How to parse a large number of logs?

L

Leks2015-11-23 07:17:15

linux

Leks, 2015-11-23 07:17:15

Good day.
What is the best way to approach the task of parsing a large volume of csv call logs (~ 12-15 GB) in order to get the maximum data processing speed?
Logs are a set of data - "time, name, duration".
As a result, you need to get the total duration for each unique name.
Such a script in pyhton was considered to be > 2 hours, I would like it to be faster:

import sys
import re

d = {}

for line in sys.stdin:
                        NameRE = re.compile("NAME=(\w+)")
                        TimeRE = re.compile("TIME=(\d+)")
                        if NameRE.search(line):
                                Name = str(NameRE.search(line).group(1))
                                Time = int(TimeRE.search(line).group(1))
                        if Name in d:
                                Time += d[Name]
                                d[Name] = Time
                        else:
                                d[Name] = Time
for k in d:
        print '%s  %s' % (k, d[k])

Reply

Answer the question

In order to leave comments, you need to log in

8 answer(s)

K

Kirill, 2015-11-23
@kshvakov

In DB put
For MySQl LOAD DATA INFILE ( dev.mysql.com/doc/refman/5.7/en/load-data.html)
For PostgreSql COPY ( www.postgresql.org/docs/9.3/static/sql-copy.html )
Or you can in SQLite

N

neol, 2015-11-23
@neol

- re.compile needs to be taken out of the loop.
- make one out of two regular expressions and instead of three search calls make one.
- remove useless transformation str(NameRE.search(line).group(1))

P

protven, 2015-11-23
@protven

Look towards Apache Spark.

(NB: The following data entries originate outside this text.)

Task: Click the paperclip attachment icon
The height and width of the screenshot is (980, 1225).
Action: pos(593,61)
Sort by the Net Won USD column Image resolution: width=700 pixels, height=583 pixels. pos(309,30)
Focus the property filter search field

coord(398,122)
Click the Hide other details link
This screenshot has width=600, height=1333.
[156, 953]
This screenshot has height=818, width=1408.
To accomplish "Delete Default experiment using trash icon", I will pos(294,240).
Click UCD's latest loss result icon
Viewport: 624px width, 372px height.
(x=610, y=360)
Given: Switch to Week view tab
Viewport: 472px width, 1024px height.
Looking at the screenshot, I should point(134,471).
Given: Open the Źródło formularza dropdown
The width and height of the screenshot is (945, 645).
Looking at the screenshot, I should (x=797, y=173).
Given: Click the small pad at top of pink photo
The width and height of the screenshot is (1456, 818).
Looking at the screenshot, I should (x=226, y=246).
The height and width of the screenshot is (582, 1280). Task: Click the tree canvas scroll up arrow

I took a course on it in the summer
https://courses.edx.org/courses/BerkeleyX/CS100.1x...
where one of the first labs was just the task of parsing Apache logs.
Spark is, first of all, much more human-loving than Hadup and easier to set up.
Secondly, due to the fact that you can store all the data in memory, it will most likely be faster if you allocate machines with enough RAM for it. In general, I would advise you to spend a couple of hours studying, in the course that I threw off, a ready-made Vagrantfile is given. Download Vagrant itself, then Virtualbox, do vagrant up and you have a ready-made environment, you can try to solve your problem.

S

Stalker_RED, 2015-11-23
@Stalker_RED

habrahabr.ru/company/dca/blog/267107

S

Swartalf, 2015-11-23
@Swartalf

A bit off topic, but if you're on Linux and need to iterate over large csv's, wouldn't it be easier to use awk?
The increase in speed will be very, very noticeable.

B

beduin01, 2015-11-23
@beduin01

Read the article, there are examples tech.adroll.com/blog/data/2014/11/17/d-is-for-data...

R

Roman Mirilaczvili, 2015-11-23
@2ord

If the question is about the code, then in addition to neol I can add for
d[Name] = Timesome reason it is also present in both if, else branches, which is not optimal.
If the question is about choosing the right tool, then as an alternative to your own script, you can also try the same Apache Spark.

S

Sergey Wegner, 2015-11-23
@wegners

Good afternoon, if there are no secret data in the logs, could you post a script for testing? And what kind of result do you want?